→ DIRECTIONS: Look through the records and copy each line with the string "icon" in it.

→ INFORMATION SUPPLIED:
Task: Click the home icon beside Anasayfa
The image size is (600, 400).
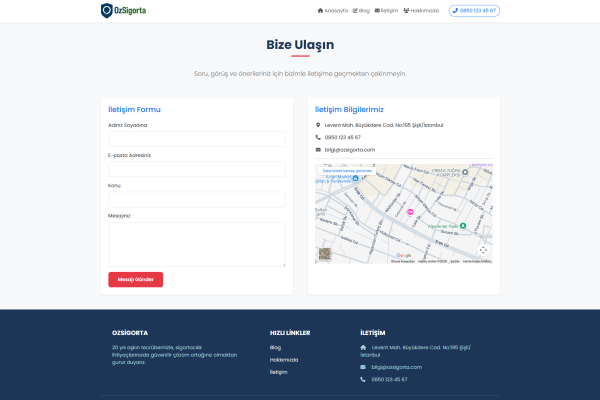Action: click(x=320, y=10)
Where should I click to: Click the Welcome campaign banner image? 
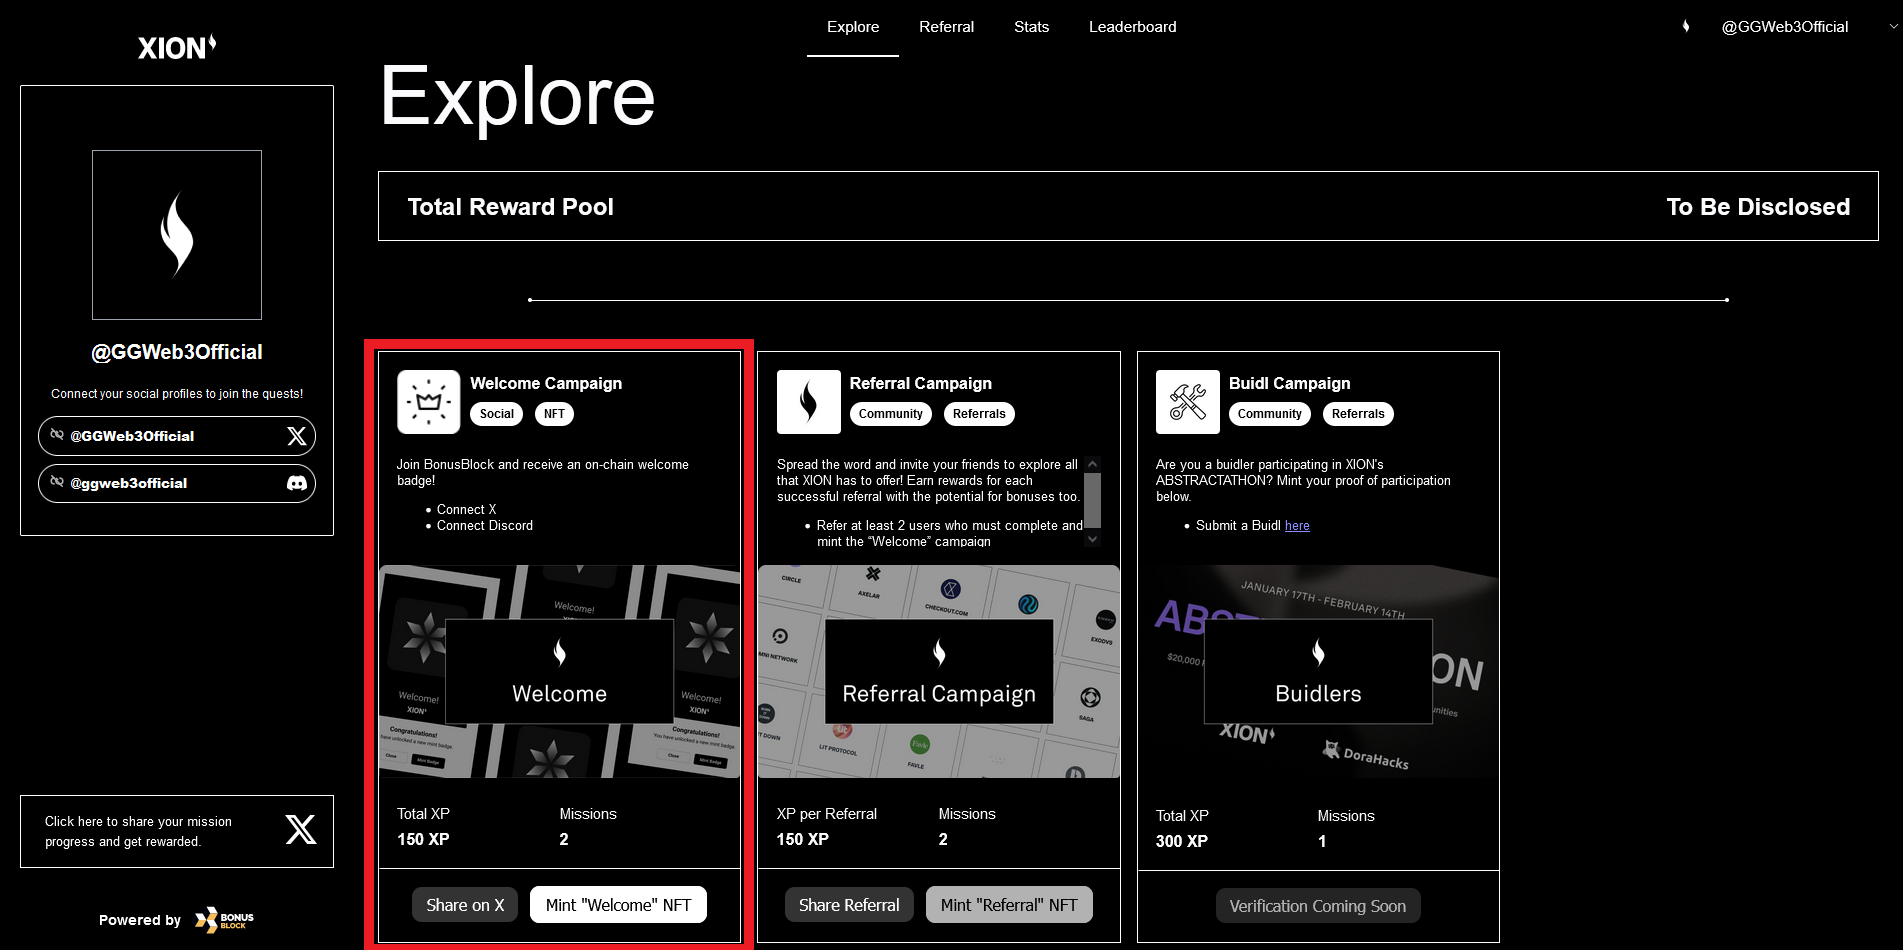click(x=559, y=671)
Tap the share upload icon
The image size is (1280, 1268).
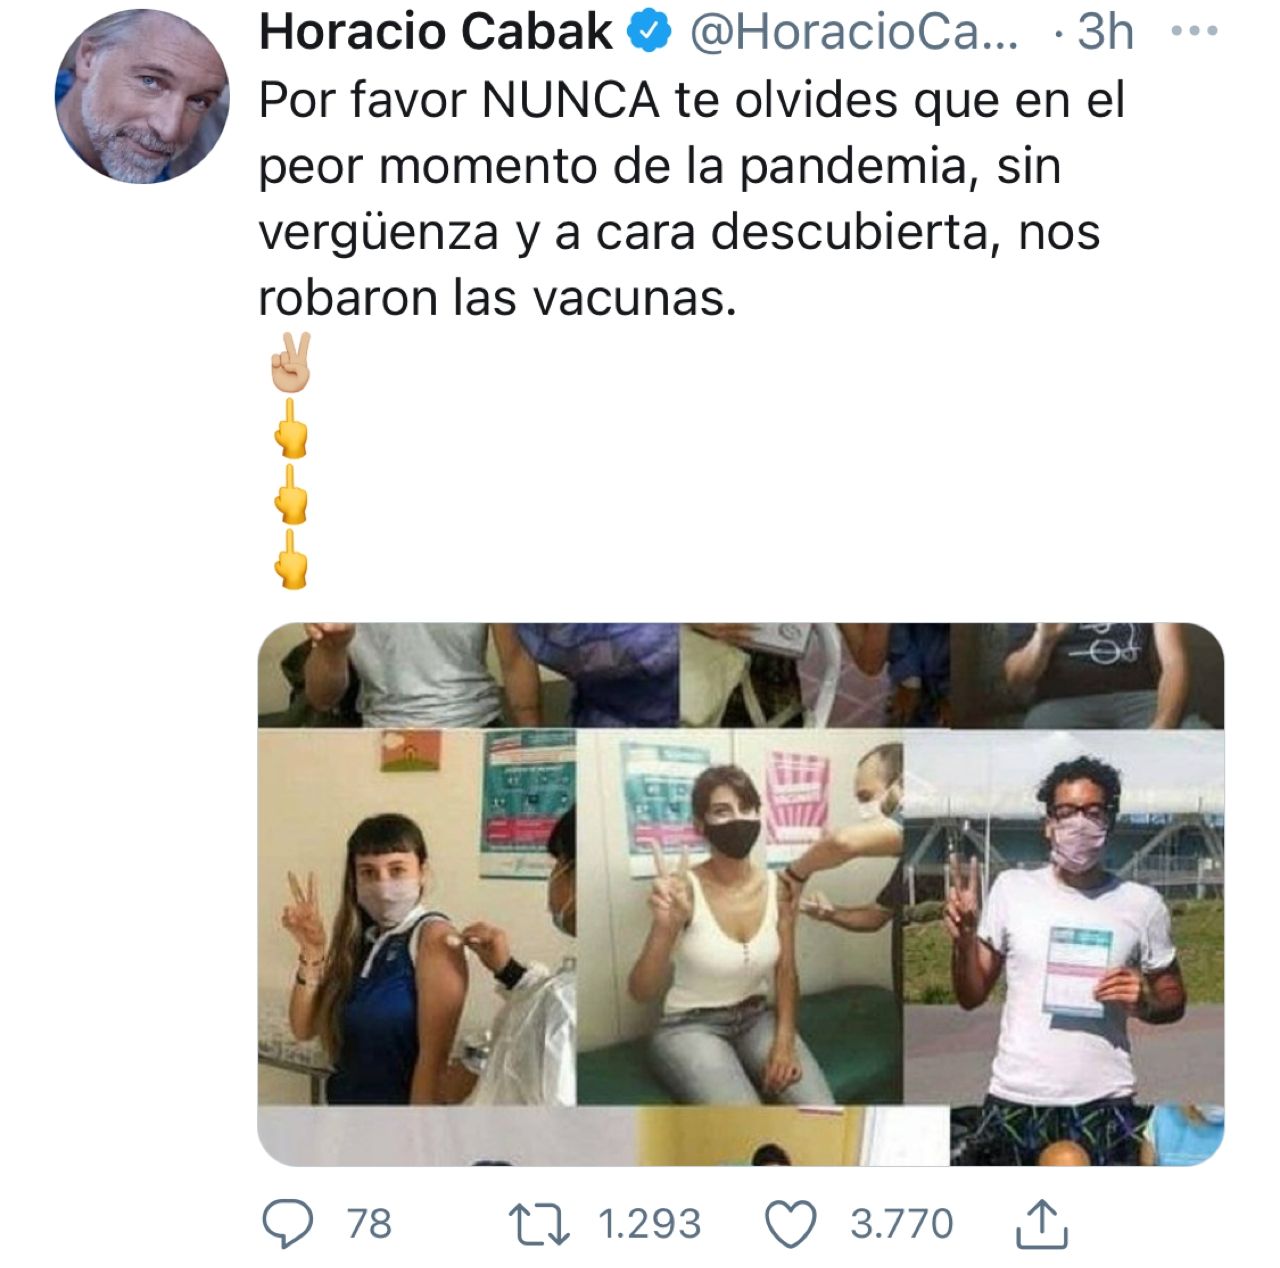pyautogui.click(x=1042, y=1224)
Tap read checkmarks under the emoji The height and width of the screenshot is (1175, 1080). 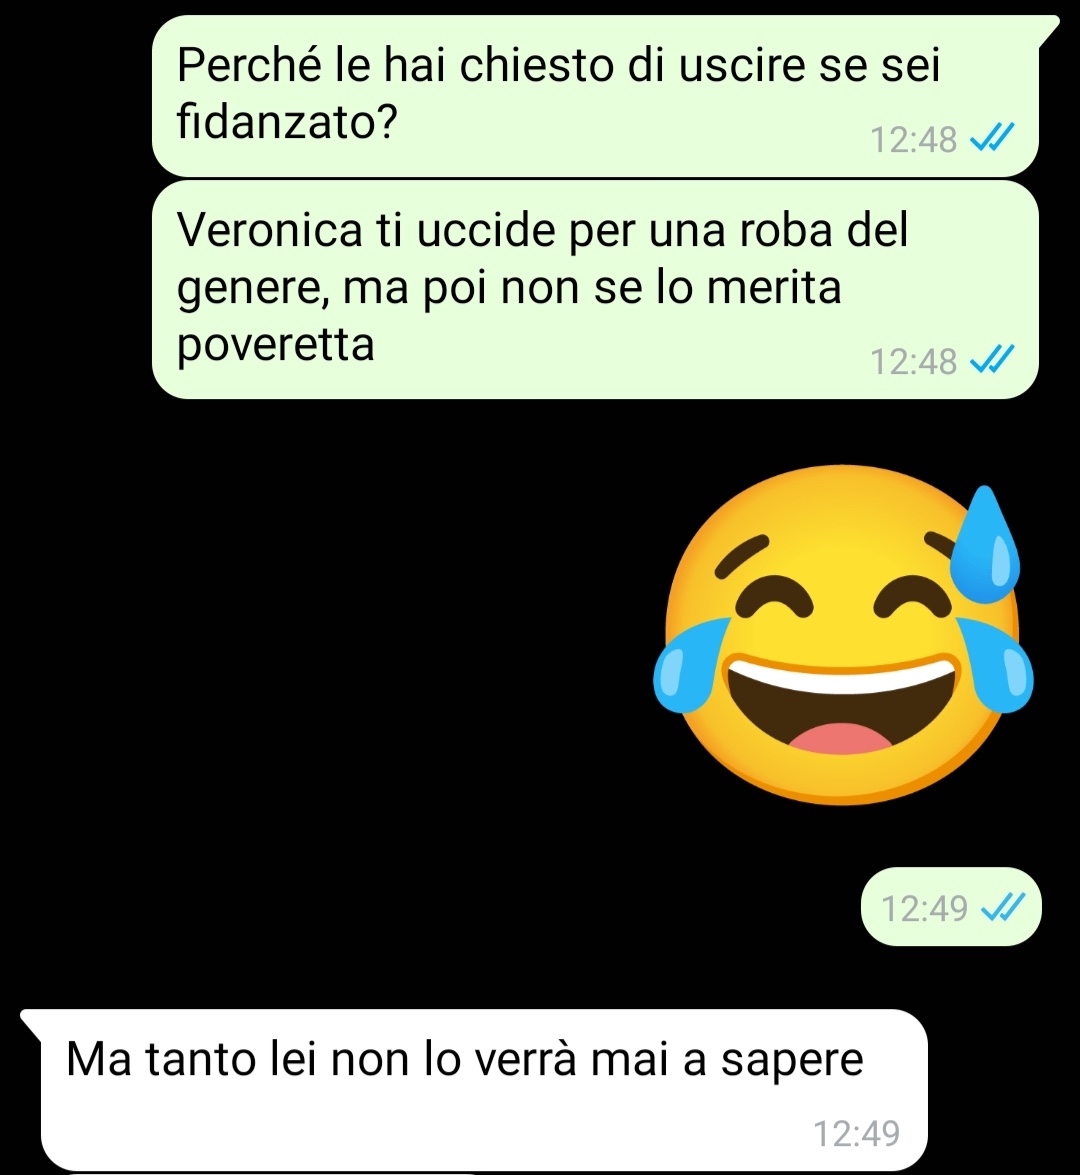[x=1003, y=907]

→ PROBLEM SOLUTION:
Task: Click the home icon beside Anasayfa
Tap the share upload icon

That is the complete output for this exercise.